= Friedland 1807 =

Board wargame

Friedland 1807 is a board wargame published by Imperial Games in 1974 that simulates the pivotal Battle of Friedland that pitted Russian forces against those of Napoleon I.

==Background==
In February 1807, Russians under Count von Bennigsen and the French under Napoleon fought to a stalemate at the Battle of Eylau, and the exhausted armies withdrew to regroup. In June, von Bennigsen learned of a small force of French that had become separated from the main French army near the town of Friedland. He had his entire army cross the Alle River and attack, but the French commander resisted long enough for Napoleon to arrive with his entire army and establish numerical superiority against the Russians, pinning them against the Alle River.

==Description==
Friedland 1807 is a two-player wargame in which one player controls the Russians and the other controls the French.
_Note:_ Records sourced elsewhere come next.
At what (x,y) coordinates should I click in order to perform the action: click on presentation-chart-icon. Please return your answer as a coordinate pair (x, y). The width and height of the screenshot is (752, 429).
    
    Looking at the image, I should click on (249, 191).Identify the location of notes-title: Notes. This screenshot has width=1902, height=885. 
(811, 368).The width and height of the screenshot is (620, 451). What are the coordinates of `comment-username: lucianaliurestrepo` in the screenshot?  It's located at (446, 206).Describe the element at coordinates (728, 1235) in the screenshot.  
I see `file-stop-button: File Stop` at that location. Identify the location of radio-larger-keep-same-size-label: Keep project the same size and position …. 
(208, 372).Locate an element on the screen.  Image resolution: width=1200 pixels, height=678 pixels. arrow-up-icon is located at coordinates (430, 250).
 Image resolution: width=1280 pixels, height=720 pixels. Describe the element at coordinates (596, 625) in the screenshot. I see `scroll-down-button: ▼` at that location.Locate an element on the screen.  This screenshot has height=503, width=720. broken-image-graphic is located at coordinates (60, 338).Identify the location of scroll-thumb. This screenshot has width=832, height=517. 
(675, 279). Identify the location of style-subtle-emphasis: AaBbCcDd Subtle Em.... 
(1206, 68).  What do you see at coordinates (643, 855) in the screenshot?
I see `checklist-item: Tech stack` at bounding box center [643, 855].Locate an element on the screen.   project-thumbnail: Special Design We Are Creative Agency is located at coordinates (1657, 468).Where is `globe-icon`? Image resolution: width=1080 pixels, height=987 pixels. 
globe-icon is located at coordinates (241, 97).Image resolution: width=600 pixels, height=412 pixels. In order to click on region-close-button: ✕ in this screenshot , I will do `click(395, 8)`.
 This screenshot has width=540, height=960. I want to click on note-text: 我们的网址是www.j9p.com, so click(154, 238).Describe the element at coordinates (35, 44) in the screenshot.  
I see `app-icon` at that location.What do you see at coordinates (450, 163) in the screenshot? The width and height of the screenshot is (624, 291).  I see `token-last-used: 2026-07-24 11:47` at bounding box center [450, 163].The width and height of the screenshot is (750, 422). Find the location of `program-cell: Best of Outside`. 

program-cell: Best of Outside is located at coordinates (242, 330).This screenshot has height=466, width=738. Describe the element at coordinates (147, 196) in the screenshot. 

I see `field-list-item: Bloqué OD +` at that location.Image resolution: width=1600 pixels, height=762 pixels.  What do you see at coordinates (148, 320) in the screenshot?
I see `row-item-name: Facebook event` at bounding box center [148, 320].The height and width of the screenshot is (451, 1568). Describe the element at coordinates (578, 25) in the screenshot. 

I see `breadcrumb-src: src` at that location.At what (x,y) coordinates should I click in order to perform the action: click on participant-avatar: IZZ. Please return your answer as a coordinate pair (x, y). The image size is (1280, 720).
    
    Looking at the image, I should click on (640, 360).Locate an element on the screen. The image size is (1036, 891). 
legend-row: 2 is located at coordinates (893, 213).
The rules are based on the introductory Napoleonic board wargame Napoleon at Waterloo published by Simulations Publications Inc. in 1971. This game system uses a simple "I Go, You Go" system of alternating player turns, in which one game turn represents 30 minutes of game time. In addition, Friedland 1807 also adds rules for headquarters command, morale, reserves and artillery. The game's Combat Results Table (CRT) uses a roll of two six-sided dice resulting in a bell curve of results, instead of the linear results produced by the single six-sided die used by most wargames of the time. The battles lasts from 8 a.m. until 8 p.m. (24 turns), or until one side is eliminated or resigns.

With only 120 counters and a small hex grid map, Friedland 1807 is a relatively simple game.

==Publication history==
Friedland 1807 was designed by Jon Baxley, and published by Imperial Games in 1974.

==Reception==
In a 1976 poll conducted by Simulations Publications Inc. (SPI) to determine the most popular board wargames in North America, Friedland 1807 placed 80th out of 202 games.

In Issue 23 of Moves (October–November 1975), Richard Berg called Friedland 1807 "a well-produced, boxed effort." He commended the command, reserve, and artillery rules, as well as the 2–12 CRT, and concluded that it "gives the player a quick, smooth game."

In the 1977 book The Comprehensive Guide to Board Wargaming, Charles Vasey commented that Friedland 1807 resembled the simple "quadrigames" published by SPI, but noted the welcome addition of rules for leader units, and "an eminently sensible CRT." He considered the game to be "A great improvement on the Quads." He warned that for the Russian player, "the battle hinges on an early Russian victory or a careful retreat over a few bridges."